Hepatitis A virus (HAV)
Hepatitis B virus (HBV)
This may follow blood transfusion, plasma infusion and, rarely, the administration of sera, infection resembling infective hepatitis except that the incubation period is about 12 weeks. Transmission by plasma has been reduced by avoiding the pooling of plasma from a large number of donors. Transmission by syringes is prevented if all syringes are disposable. It occurs amongst those who are drug addicts and possibly after tattooing or ear piercing. There is an extremely high rate among certain homosexual communities. In certain centres more than 50 per cent of male homosexual patients have antibody indicating exposure and about 5 per cent have active disease. In Athens, a group of prostitutes was found to have a rate 20 times that of married pregnant women, possibly due to more frequent coitus near the period or to other sexually transmitted diseases, producing bleeding that transmits the infection.

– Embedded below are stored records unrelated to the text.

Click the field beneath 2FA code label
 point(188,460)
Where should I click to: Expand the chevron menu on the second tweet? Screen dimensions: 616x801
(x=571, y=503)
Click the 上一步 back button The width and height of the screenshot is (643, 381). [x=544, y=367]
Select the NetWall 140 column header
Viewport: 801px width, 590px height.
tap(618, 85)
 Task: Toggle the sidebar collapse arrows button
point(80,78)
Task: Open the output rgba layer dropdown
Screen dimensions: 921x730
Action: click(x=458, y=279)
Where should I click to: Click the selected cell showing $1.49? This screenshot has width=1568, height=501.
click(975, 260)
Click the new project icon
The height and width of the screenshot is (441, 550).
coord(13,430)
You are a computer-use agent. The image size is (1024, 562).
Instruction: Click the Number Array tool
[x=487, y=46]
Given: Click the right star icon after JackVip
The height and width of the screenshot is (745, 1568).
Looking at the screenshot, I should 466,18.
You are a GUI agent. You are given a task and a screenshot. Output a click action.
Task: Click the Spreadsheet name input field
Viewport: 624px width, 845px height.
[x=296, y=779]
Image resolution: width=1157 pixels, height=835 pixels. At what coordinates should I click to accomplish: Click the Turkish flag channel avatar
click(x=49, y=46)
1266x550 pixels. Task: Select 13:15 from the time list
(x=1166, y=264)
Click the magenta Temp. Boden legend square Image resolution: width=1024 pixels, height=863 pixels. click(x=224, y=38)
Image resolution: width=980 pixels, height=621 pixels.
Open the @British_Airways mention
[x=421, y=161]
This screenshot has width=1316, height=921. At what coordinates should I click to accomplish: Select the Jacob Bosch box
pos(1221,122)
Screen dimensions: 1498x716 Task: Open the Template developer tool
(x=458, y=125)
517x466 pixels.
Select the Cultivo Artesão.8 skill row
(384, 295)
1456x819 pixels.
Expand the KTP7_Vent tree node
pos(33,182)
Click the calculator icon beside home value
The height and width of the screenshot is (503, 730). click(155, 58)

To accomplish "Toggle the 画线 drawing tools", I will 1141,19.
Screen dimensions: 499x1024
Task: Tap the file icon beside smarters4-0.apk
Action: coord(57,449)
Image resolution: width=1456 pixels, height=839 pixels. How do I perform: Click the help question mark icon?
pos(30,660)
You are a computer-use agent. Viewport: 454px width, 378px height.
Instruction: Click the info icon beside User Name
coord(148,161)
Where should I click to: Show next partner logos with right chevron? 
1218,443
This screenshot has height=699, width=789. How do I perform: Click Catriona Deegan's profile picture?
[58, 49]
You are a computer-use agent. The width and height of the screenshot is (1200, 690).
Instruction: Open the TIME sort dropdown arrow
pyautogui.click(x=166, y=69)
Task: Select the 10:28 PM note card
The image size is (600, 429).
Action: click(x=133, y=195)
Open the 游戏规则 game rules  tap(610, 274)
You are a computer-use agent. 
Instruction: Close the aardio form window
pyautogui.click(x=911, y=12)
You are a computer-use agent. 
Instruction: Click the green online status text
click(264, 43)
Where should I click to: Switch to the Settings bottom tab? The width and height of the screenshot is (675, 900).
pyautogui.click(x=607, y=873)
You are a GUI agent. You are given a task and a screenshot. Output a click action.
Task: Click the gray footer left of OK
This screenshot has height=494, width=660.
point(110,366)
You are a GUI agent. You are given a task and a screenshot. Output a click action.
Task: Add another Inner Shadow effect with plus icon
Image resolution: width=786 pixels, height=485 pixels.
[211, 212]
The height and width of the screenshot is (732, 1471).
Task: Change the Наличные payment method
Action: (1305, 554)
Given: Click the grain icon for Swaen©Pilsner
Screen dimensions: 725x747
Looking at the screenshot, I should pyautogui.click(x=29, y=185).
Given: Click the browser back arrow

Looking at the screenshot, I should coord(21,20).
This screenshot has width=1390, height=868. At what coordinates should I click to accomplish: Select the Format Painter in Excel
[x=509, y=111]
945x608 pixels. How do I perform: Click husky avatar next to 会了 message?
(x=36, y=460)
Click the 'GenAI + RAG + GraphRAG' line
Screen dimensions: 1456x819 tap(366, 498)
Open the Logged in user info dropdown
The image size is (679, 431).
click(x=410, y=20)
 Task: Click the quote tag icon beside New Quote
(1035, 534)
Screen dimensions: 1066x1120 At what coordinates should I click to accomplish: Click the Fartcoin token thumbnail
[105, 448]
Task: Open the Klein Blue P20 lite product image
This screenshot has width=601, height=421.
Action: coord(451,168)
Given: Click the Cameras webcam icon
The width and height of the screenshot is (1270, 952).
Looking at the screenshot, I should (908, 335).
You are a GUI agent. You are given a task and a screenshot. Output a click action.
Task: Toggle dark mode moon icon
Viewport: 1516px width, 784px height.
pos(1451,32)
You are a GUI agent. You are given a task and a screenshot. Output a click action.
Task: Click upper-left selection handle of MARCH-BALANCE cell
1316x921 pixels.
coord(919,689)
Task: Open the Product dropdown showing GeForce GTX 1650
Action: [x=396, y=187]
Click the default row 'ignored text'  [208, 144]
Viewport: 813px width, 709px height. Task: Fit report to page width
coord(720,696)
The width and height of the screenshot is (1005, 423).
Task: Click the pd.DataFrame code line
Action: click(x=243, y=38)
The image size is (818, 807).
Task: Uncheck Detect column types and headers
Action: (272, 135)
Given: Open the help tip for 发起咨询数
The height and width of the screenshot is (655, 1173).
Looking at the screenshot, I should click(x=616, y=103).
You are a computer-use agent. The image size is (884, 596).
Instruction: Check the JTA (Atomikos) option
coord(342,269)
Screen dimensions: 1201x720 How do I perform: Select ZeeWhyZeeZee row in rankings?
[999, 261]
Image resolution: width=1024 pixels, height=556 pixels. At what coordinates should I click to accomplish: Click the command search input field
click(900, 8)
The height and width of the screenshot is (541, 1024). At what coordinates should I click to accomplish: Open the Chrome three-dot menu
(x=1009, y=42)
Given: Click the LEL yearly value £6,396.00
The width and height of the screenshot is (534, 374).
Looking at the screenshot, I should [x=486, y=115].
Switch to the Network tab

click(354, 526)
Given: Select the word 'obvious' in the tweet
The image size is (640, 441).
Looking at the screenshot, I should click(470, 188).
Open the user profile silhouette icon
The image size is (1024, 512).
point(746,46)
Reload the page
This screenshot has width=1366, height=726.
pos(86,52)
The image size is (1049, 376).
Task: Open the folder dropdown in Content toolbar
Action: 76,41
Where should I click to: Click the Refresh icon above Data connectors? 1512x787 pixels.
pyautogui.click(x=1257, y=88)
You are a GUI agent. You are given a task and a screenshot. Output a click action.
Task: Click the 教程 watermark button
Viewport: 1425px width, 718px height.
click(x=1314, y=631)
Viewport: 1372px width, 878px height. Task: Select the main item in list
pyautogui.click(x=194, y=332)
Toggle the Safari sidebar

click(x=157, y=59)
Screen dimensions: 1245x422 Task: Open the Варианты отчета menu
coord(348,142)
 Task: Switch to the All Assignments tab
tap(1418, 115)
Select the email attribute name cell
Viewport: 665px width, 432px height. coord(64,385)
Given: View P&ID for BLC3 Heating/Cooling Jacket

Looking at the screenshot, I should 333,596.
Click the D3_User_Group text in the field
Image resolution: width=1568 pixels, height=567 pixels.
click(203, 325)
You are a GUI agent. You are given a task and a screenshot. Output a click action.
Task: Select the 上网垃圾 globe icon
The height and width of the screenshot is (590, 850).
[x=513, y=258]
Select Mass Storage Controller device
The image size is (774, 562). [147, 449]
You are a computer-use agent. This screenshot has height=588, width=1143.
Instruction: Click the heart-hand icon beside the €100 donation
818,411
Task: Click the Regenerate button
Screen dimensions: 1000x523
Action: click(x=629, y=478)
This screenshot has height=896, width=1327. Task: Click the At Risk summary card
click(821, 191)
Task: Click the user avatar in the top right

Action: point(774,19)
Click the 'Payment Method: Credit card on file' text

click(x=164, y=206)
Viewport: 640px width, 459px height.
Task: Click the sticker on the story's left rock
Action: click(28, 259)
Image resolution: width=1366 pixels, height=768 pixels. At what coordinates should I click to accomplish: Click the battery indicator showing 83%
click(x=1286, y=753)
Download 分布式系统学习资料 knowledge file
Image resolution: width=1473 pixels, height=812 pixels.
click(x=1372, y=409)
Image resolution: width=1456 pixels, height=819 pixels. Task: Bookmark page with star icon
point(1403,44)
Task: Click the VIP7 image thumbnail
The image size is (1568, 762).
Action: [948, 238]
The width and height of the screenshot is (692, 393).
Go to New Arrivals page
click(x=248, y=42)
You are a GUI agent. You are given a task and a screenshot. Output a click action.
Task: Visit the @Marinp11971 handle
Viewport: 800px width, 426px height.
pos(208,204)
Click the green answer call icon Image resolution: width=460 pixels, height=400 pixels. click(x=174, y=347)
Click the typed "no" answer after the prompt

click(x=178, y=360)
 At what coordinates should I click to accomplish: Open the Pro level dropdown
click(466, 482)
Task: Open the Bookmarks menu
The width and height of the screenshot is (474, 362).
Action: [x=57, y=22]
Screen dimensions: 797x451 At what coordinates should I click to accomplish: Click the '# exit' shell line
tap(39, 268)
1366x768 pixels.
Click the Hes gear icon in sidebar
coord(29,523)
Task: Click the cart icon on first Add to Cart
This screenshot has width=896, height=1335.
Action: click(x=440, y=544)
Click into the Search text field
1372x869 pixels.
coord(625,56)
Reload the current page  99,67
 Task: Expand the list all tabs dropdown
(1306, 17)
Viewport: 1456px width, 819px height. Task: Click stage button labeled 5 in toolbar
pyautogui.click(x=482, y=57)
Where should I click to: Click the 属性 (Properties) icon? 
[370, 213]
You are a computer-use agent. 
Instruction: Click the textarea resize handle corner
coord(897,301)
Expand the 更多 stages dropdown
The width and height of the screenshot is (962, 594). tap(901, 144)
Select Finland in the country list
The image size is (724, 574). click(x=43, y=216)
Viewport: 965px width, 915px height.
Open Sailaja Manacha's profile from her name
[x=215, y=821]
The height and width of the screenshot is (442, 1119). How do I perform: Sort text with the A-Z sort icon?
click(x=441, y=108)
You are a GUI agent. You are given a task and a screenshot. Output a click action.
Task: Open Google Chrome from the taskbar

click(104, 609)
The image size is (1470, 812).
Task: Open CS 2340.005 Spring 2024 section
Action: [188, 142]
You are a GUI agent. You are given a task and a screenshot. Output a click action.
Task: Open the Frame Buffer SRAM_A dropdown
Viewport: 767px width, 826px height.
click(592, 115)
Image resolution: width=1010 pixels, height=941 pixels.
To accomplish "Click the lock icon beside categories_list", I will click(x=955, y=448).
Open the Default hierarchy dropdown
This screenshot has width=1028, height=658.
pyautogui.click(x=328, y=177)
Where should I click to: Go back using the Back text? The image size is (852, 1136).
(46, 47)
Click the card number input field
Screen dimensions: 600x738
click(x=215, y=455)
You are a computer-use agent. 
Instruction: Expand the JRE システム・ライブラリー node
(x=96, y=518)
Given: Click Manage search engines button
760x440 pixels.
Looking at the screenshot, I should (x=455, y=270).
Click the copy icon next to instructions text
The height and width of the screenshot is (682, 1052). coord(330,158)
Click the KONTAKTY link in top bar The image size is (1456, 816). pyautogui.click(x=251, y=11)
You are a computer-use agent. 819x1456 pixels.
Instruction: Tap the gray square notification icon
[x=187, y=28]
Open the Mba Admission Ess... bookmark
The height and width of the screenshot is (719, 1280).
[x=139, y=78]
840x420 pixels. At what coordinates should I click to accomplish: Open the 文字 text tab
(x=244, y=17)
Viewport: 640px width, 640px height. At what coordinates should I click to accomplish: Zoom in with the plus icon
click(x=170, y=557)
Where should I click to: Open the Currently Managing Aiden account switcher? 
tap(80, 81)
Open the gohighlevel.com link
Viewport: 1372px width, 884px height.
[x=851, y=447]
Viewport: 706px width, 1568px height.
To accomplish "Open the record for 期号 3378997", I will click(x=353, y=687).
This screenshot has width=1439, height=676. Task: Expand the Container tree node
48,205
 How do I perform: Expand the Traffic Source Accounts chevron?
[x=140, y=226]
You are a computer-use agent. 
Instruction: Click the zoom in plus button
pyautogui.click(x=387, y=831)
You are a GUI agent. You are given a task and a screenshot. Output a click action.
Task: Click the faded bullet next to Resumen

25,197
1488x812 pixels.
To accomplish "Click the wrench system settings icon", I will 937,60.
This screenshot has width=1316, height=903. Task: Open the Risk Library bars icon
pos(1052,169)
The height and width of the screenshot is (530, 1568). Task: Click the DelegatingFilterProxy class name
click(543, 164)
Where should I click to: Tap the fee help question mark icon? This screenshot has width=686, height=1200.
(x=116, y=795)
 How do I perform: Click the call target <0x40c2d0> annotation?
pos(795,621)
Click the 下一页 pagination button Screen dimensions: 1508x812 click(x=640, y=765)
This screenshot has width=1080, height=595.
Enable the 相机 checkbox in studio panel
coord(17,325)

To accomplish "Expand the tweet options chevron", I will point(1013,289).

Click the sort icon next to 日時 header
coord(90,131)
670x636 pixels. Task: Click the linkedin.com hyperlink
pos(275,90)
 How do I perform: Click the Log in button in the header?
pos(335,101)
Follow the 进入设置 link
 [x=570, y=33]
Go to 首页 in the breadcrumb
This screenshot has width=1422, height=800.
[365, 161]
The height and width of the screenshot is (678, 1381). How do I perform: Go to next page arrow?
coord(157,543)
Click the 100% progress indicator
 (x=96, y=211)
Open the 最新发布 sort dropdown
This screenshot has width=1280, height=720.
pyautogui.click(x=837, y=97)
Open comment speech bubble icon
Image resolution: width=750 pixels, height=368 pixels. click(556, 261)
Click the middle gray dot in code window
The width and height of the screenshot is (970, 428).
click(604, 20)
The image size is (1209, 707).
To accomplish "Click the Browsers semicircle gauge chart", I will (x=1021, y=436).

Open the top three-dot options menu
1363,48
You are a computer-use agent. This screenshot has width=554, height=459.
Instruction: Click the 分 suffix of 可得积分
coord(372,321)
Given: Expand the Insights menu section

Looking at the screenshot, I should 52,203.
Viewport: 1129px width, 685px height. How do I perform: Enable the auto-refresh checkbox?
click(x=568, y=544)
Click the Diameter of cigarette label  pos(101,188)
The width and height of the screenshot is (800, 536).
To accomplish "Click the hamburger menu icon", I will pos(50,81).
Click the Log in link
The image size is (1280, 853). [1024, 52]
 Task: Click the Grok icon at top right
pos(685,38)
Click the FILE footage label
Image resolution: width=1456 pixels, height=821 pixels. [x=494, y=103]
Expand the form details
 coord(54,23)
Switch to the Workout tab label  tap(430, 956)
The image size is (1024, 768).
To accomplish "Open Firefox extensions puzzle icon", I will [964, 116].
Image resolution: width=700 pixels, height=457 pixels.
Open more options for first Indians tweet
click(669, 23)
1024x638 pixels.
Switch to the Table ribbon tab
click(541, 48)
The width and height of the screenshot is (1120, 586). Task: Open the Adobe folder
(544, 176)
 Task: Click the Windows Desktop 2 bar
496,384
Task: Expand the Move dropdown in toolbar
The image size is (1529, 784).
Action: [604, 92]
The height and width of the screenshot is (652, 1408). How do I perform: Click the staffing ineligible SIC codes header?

Infection with hepatitis B virus is associated with the appearance in the blood of one or more antigens, viz, hepatitis B surface antigen (HBsAg), hepatitis Be antigen (HBeAg), the Dane particle (probably the complete virus) and DNA polymerase activity. Under electron microscopy, particles can be seen in the sera of these patients and are associated with the virus. These particles are antigenic. Such patients usually suffer the severest form of hepatitis. The antigen is the scourge of renal dialysis and transplantation units, and hospital staff must avoid contact with blood from such patients.
A genetically engineered vaccine is now available (EngenixB). Three doses produce a good antibody response in most recipients, although poor responders may need a booster.
Good antibody levels usually persist for about 5 years and a booster is recommended at this time. It is important that the injection is given intramuscularly in the deltoid as this produces a higher response rate than the buttock. All surgeons are strenuously recommended to have a course of this vaccine.
Hepatitis nonA nonB is a variant, with an incubation period similar to HBV but with milder clinical features. Several causative agents have been described, one of which is hepatitis C. Detection of antibodies to hepatitis C indicates exposure to the disease and the presence of viral nibonucleic acid (RNA) in the blood indicates chronic infection. There is a number of serotypes with varying responses to therapy with a combination of interferon and ribavinin. Sadly, a large number of patients relapses after treatment and the development of new and more effective antiviral agents is awaited.